Sharing the same site as Lovebox, the DJ decks were hidden away and guitars brought out to party at an overcast but sticky Gunnersbury Park.

Over on the Main Stage, an early highlight came in the form of the fierce trio, Dream Wife. Lead singer Rakel Mjoll contorted and jittered about the stage, with Alice Go and Bella Popadec shredding moody chords underneath to land a performance full of angst and endearing power.

The female group finished with ‘Somebody’, with the mantra “I am not my body, I am somebody” tying in nicely with the themes of last weekend’s Pride parade in the capital.

In the DIY tent, Irish punk-rockers Fontaines D.C. cranked up the heat with the most energetic set of the day. Grian Chatten, the imposing frontman, stood with his hands in his pocket as he goaded the crowd as his band steamed through a frenetic set that finished on the emphatic anthem ‘Boys In The Better Land’.  His stance and aura onstage make it impossible not to think back to Ian Curtis.

This was arguably the best set of the day, as the Irish outfit sent the crowd walking out of the tent in a shared astonishment and collective sweat.
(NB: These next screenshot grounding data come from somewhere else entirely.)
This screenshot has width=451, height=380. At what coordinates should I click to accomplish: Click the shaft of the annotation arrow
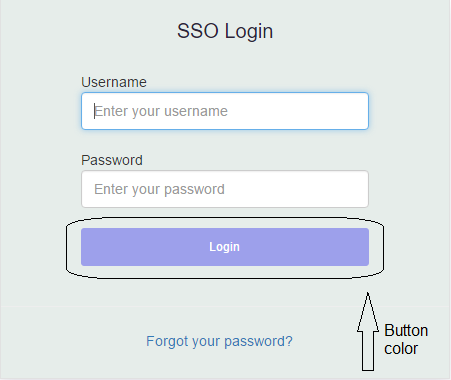click(x=368, y=351)
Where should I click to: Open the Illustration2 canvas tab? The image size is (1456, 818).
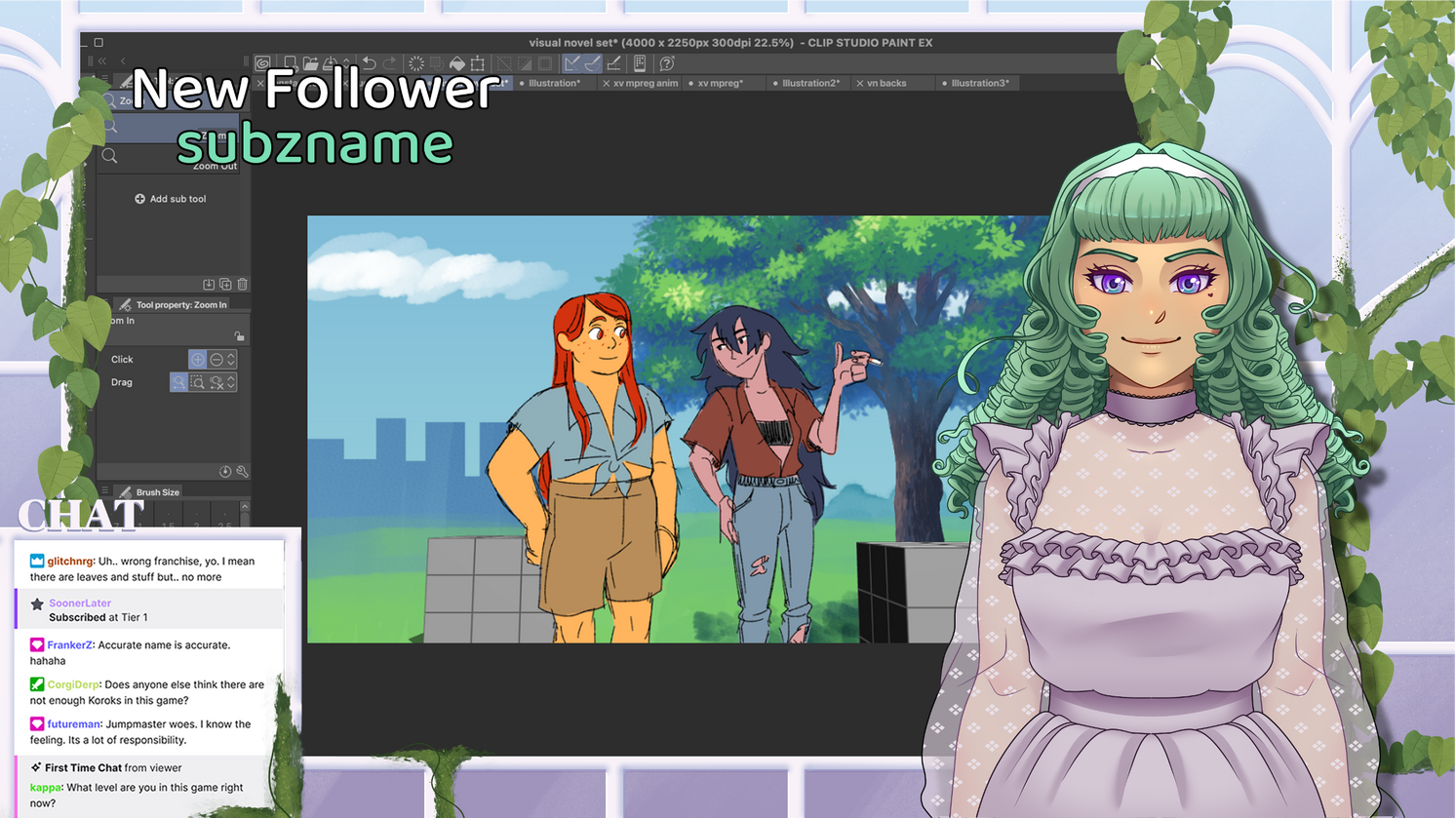pyautogui.click(x=807, y=83)
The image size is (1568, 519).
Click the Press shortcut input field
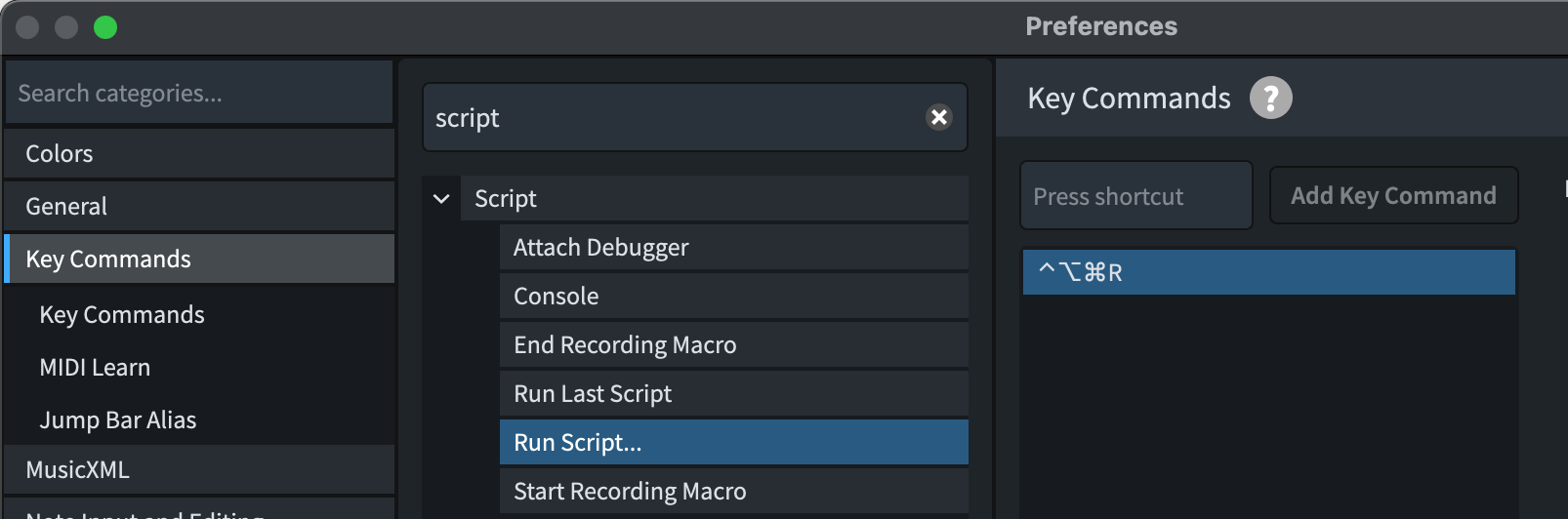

With the clouds dissipating, Bastille were on hand to pull a huge crowd with their brand of made-for-radio Indie pop. ‘Pompeii’ and their popularised cover ‘Of The Night’ delivered the festival love, as Dan Smith was joined onstage by almost every instrument imaginable.

With Bears Den packing out the Communion tent as the sun set, the crowd squeezed the one day event for all it was worth, with many of the faces looking like they were hell-bent on making the most of a Monday off of work.

Back over on the Main Stage, Friendly Fires poured their tropical indie juice into Citadel, with Ed Macfarlane turning things up with his customary body-popping.

Meanwhile, Jade Bird proved why she has topped so many “ones to watch” lists this year with a charismatic and spirited set.

Now for Catfish and The Bottlemen. The Welsh outfit – with a recent third album added to their repertoire of stadium anthems – were the most apt of choices for a summer one-day festival headliner.

In a 90 minutes set, Van McCann and his band of slick rockers proved their professionalism and showed  why they are increasingly becoming a shoe-in choice for headliner slots up and down the country.

A set made up of heart-rate busters ‘Kathleen’, ‘Cocoon’, ‘Soundcheck’ and newbies ‘Longshot’ and ‘2all’, Catfish were relentless in packing their slot to the brim with tune after tune and sheer magnitude and readiness for the occasion.

When all you want is music rather than opinion from an artist, there is no band better than Catfish and The Bottlemen for serving up cold-hard guitar bliss.